WISN 12’s Hannah Hilyard adds that Johnson has led the department for six years but has been off the job for the last six months – still drawing a paycheck – while internal and external inquiries played out. 

The criminal complaint, she says, centers on a department “pole camera” that ended up across the street from Johnson’s house.

Both reporters agree on the core allegation: city gear was used at a private home, for a private purpose, despite clear warnings not to do it.

How the Camera Ended Up at Home

How the Camera Ended Up at Home
Image Credit: FOX6 News Milwaukee

According to Miston’s reporting, the trail begins in December 2024 amid Johnson’s divorce. Court filings say Johnson had department staff install a city surveillance camera aimed at his residence. 

The city attorney advised against it, warning the mayor that if the equipment went in anyway, “we’ll have to deal with it.”

Hilyard’s coverage narrows the timeline. She says prosecutors describe Johnson citing “unsubstantiated safety concerns” tied to the divorce, claiming his ex-wife was dating a dangerous person. 

Despite the city attorney’s stance, Hilyard reports Johnson “did it anyway,” assigning a detective to facilitate the installation of one of the department’s four pole cameras across from his house.

A detective eventually found the live feed and confirmed the camera was pointed at Johnson’s home, Miston reports. That discovery triggered the state DOJ probe that led to the felony charge.

Here’s the problem as I see it. Even if a public official feels legitimately threatened, personal risk doesn’t convert public property into private security.

** Written task a **
List the rows from the one containing "Contests (186, 21)" through the last row, inclusive, as a numbered list.

** Data lines **
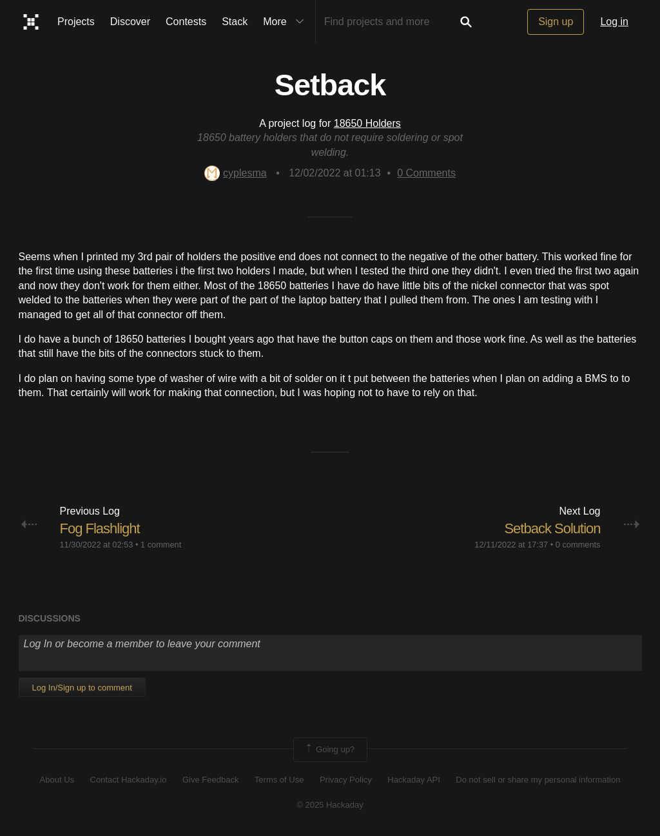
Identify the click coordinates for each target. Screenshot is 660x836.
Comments (426, 172)
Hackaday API (413, 779)
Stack (235, 21)
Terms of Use (279, 779)
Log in (614, 21)
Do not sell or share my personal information (538, 779)
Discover (130, 21)
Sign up (555, 21)
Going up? (329, 750)
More (286, 22)
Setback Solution (552, 528)
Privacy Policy (346, 779)
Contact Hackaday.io (128, 779)
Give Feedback (210, 779)
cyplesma (235, 172)
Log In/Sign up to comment (82, 687)
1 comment (161, 544)
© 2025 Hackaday (330, 805)
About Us (57, 779)
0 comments (578, 544)
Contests (186, 21)
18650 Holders (367, 123)
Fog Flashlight (100, 528)
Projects (76, 21)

** Written task b **
Copy the pole camera article word for word, from "Hilyard’s coverage narrows" through "from his house.", inclusive.

** Correct result a **
1. Contests (186, 21)
2. 18650 Holders (367, 123)
3. Fog Flashlight (100, 528)
4. Projects (76, 21)

** Correct result b **
Hilyard’s coverage narrows the timeline. She says prosecutors describe Johnson citing “unsubstantiated safety concerns” tied to the divorce, claiming his ex-wife was dating a dangerous person. 

Despite the city attorney’s stance, Hilyard reports Johnson “did it anyway,” assigning a detective to facilitate the installation of one of the department’s four pole cameras across from his house.